Bambina venduta in sposa per saldare un debito
RAVENNA. Venduta come sposa ancora bambina ad un connazionale molto più grande, che poi avrebbe anche abusato di lei, per ripianare un debito di 30mila euro contratto dai genitori con l’uomo.
Una storia agghiacciante che sembra appartenere ad un altro mondo e che invece è approdata ieri in tribunale a Ravenna dove si è aperto il processo che vede come imputati il padre e la matrigna della ragazza, assistiti dall’avvocato Alessandro Reggiani, e l’ex “marito” della giovane, un 36enne difeso dall’avvocato Chiara Bezzi di Bergamo che all’epoca dei fatti contestati (la vicenda risale al 2006) viveva a Forlì.
In aula, davanti al collegio penale presieduto dal giudice Corrado Schiaretti (a latere Alessandra Medi e Roberta Bailetti) è stata sentita per oltre un’ora la vittima, una ragazza di origini asiatiche che vive nel Ravennate dalla metà degli anni Novanta.
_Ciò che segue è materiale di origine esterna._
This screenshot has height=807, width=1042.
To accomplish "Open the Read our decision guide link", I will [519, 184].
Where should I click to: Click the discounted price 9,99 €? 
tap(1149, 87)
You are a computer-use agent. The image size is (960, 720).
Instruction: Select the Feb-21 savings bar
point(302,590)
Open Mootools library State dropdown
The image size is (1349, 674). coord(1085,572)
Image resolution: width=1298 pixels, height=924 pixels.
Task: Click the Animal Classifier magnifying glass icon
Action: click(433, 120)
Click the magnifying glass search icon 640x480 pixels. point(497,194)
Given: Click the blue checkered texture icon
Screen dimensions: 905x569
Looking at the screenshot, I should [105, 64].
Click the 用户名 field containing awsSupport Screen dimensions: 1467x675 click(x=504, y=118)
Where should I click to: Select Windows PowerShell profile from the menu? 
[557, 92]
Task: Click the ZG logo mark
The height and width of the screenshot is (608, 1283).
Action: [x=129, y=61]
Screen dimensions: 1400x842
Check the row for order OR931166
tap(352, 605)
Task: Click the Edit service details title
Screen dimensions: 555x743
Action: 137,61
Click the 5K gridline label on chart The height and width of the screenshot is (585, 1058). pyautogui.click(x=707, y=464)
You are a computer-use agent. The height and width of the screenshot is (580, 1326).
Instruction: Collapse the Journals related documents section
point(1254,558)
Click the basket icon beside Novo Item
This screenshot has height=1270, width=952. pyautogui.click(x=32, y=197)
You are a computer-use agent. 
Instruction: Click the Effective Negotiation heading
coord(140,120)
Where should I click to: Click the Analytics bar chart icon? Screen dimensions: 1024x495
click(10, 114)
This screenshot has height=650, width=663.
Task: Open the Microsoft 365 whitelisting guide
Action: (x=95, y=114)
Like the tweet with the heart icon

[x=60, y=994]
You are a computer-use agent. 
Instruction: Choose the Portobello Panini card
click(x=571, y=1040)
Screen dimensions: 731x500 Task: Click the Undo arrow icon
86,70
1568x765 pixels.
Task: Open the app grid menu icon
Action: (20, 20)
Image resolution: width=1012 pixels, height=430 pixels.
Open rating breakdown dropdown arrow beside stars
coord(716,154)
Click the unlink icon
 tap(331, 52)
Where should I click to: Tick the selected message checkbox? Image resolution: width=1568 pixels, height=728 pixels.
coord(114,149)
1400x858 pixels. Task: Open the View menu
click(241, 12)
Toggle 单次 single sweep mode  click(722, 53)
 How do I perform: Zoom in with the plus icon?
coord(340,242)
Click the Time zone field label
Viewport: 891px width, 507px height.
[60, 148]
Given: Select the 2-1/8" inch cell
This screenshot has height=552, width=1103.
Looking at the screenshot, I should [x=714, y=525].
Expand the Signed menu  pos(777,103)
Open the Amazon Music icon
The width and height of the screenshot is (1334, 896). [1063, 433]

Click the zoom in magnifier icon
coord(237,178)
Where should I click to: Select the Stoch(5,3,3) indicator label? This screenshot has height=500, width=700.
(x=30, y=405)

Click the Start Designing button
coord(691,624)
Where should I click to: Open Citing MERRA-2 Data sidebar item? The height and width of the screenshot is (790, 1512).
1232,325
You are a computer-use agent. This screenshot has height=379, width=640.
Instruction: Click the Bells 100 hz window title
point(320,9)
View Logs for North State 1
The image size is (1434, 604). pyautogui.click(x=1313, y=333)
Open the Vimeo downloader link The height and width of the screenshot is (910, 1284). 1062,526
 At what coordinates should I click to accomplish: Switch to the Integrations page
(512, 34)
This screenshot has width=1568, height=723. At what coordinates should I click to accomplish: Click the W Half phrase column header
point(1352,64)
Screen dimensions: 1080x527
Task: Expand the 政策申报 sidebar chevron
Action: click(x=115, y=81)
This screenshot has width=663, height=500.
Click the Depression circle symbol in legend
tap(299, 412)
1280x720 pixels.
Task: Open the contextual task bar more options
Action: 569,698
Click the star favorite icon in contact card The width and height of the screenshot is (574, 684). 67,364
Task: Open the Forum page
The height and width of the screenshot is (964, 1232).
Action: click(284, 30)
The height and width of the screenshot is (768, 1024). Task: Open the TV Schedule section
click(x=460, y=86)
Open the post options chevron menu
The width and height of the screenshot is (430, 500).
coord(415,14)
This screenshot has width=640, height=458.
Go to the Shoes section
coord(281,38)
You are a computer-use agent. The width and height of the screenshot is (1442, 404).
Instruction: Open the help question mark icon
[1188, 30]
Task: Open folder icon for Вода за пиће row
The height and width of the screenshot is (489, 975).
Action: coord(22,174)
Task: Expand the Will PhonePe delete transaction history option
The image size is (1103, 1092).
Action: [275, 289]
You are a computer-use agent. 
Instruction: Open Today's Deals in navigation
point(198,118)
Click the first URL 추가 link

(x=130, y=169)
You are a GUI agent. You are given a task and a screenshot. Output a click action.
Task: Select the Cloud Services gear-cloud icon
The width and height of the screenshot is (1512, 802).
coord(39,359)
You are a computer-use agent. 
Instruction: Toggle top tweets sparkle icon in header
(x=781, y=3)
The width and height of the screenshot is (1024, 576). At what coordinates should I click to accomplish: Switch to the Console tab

La giovane ha raccontato dei maltrattamenti subiti quando era ancora bambina, delle punizioni e delle botte ricevute dai familiari (accusati di maltrattamenti in concorso) contrariati per la sue aspirazioni di emancipazione. Troppo moderna, troppo desiderosa di “vivere all’occidentale” secondo costumi non in linea con le loro tradizioni.
Anni di vessazioni che sarebbero culminate nel 2006 quando la giovane, che per l’accusa aveva appena 12 anni mentre per la difesa ne aveva quasi 15, sarebbe stata data in sposa ad un connazionale.
Un matrimonio celebrato secondo il loro rituale religioso, ma mai trascritto e privo di valore in Italia. Un’unione che sarebbe stata organizzata per estinguere un debito contratto dai genitori, entrambi ambulanti, per l’acquisto di merce da rivendere. A prestargli i soldi era stato un loro connazionale, un 36enne a sua volta commerciante, a processo con le accuse di maltrattamenti, violenza sessuale aggravata e atti sessuali con minorenni.
Durante la deposizione di ieri in aula, la ragazza, diversamente da quanto avrebbe dichiarato in passato (del caso, emerso nel 2011, si erano occupati i poliziotti della Squadra mobile e i servizi sociali), ha rincarato la dose sostenendo di essere stata violentata anche la prima notte di nozze. Quella sera, infatti, sarebbe stata costretta ad avere un rapporto sessuale contro la sua volontà dall’uomo che l’avrebbe tenuta ferma per le mani. Affermazioni che stridono con quanto sostenuto dalla difesa, che ha prodotto lettere d’amore indirizzate all’ex marito, da lei invece descritto come manesco e geloso e da cui poi si era allontanata.
Ma è anche sull’età della ragazza che, come detto, ruota buona parte del processo. Dubbi che l’assenza di documenti che possano in modo inconfutabile accertare la data di nascita non contribuisce a dirimere. Da un attestato risulterebbe essere nata nel 1994, mentre la madre naturale, residente nel suo Paese di origine, avrebbe collocato la nascita in un periodo non meglio specificato del 1992. Ma una consulenza osteometrica depositata dalla difesa farebbe presumere che la ragazza avesse quasi 15 anni al momento del matrimonio. Differenze non di poco conto ai fini del procedimento.
Sempre ieri sono stati sentiti anche i suoi fratelli maggiori della ragazza (entrambi detenuti) che vivono con i genitori in un paese della provincia di Rovigo e che hanno invece ridimensionato la vicenda, ammettendo che tra la matrigna e la sorella i rapporti erano tesi ma che a loro dire non sarebbero mai andati oltre qualche schiaffone. A metà dicembre la prossima udienza.